Lets get things straight – this is a highfalutin soap opera. Forget the prestigious awards and Oscar nominations, and leave all notions of subtlety or restraint at the door, because anyone expecting lofty literary pretensions or hardline dramatic repartee from August: Osage County should brace themselves for protracted scenes of rowdy, round-the-table shrieking.
Director John Wells, much to his presumed chagrin, has accidentally turned a very serious play into a camp classic. While the source material itself inspires the occasional guffaw, Meryl and co glam things up to stratospheric heights of silliness, and for every ponderous TS Eliot quote, there’s handful of nutty one-liners, like, “Don’t get all Carson McCullers on me!” or “Eat the fish, bitch!”, complete with funny wigs.

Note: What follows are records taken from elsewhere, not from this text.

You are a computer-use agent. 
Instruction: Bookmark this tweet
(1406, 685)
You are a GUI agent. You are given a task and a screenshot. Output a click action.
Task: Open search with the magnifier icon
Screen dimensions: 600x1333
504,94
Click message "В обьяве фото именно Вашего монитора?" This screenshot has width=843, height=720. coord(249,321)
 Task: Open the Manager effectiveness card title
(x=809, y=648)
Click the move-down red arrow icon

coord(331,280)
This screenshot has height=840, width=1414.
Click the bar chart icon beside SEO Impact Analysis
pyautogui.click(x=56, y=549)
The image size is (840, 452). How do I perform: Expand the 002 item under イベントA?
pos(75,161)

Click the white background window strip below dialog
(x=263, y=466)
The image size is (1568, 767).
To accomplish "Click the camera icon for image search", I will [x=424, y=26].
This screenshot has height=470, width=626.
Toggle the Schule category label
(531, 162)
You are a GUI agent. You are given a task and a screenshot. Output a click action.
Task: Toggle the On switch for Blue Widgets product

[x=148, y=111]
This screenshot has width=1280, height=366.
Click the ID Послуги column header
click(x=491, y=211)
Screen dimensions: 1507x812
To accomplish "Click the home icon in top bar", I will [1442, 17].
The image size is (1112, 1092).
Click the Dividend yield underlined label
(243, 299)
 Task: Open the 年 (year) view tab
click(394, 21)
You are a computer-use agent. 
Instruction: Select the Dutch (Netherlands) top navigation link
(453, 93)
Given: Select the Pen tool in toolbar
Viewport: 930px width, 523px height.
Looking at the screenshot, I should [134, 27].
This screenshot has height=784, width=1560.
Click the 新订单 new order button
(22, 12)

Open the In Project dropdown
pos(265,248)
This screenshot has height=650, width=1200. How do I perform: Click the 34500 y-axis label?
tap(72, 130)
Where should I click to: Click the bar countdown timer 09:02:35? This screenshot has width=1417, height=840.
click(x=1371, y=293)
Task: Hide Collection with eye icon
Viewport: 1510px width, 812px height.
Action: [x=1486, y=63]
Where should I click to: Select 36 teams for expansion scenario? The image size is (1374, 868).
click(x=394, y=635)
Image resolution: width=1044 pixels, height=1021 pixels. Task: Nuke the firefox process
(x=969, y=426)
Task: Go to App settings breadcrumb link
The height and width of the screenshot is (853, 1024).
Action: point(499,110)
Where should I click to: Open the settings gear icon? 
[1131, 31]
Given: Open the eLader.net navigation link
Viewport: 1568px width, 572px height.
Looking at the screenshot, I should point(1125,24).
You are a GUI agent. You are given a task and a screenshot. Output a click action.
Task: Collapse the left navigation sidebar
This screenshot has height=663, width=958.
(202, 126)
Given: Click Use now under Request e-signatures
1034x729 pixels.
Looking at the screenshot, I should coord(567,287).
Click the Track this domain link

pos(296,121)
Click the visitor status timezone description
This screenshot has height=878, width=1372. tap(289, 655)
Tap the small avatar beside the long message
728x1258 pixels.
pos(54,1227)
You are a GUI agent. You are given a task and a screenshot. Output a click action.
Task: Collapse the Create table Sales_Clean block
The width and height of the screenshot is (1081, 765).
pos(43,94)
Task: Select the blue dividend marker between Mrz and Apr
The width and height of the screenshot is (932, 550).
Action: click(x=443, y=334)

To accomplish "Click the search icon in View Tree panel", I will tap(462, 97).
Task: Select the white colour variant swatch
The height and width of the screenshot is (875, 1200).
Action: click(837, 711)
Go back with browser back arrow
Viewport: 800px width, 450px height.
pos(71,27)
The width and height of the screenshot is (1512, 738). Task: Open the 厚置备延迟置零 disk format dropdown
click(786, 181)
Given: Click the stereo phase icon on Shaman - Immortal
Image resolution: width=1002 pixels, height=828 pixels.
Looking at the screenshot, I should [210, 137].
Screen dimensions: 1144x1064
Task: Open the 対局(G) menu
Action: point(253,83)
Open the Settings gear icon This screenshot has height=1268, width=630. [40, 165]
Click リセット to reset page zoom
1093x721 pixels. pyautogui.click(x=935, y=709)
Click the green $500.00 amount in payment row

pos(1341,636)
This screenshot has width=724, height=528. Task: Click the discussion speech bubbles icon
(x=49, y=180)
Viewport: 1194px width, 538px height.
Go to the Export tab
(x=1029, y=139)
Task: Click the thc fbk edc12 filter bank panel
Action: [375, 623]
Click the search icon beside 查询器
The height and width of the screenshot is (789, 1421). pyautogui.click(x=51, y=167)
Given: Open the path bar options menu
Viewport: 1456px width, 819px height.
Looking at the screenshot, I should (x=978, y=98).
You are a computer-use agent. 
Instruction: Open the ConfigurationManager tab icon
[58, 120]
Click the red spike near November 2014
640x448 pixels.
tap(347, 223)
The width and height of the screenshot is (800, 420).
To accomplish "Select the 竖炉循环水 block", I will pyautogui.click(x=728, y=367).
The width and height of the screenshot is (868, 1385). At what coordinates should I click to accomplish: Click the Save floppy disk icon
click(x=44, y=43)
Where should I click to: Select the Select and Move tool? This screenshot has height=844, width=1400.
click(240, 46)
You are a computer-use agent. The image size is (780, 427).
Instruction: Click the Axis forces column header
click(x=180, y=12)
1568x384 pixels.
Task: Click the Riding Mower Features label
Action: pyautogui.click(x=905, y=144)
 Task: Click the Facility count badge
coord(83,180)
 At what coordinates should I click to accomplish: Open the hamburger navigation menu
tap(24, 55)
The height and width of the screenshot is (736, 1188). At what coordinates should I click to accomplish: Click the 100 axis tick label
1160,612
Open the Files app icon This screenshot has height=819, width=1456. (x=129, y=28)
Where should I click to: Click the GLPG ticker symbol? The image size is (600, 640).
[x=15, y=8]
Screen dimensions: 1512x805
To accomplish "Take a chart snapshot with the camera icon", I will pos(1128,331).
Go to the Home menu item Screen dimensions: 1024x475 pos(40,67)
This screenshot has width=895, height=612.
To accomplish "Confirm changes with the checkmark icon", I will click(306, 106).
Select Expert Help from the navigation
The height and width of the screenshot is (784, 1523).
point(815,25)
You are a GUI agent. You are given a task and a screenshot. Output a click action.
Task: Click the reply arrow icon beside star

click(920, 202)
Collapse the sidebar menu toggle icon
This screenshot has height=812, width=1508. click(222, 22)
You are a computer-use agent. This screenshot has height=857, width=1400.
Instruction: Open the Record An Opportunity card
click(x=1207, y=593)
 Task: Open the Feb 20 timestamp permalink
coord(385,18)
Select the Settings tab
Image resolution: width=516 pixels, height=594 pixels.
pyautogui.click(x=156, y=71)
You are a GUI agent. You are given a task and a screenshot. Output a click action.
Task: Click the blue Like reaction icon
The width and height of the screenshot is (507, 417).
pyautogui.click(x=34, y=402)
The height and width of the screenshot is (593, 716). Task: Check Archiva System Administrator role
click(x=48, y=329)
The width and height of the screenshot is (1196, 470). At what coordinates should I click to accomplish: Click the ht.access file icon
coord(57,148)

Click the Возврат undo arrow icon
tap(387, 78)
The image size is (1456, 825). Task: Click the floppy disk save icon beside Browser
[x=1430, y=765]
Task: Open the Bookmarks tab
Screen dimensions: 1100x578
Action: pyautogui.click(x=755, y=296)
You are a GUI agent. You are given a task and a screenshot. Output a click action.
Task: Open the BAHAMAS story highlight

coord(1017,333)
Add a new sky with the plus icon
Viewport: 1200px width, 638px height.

But is this necessarily a ‘bad’ thing? Actually, it’s kind of fun, in a goofy Steel Magnolias kind of way. As riveting and emotionally gut-punching as certain dramatic scenes may be, they’re almost immediately countered by the onslaught of jabs about expanding waistlines or advancing ages. Think ‘Real Housewives of Oklahoma’ crossed with a William Faulkner novel.
Equal parts trashy and wacky, Streep camps it up to eleven in what must be her most cartoonish role to date. Hardly a scene escapes her dilated eye-rolling, demented cackle or torrent of personal abuse. Roberts is similarly loathsome, her shrill unpleasantness rivalling her monster momma’s total lack of humanity.
Watching such respected actors wallow in the muck is undeniably captivating, though one wonders whether the resulting vaudeville entertains for the wrong reasons. In the league of Letts adaptations, the depraved diva decadence on display here lacks both Killer Joe’s shock factor and the sweaty claustrophobia of Bug.
It’s not high art, but it sure is entertainment.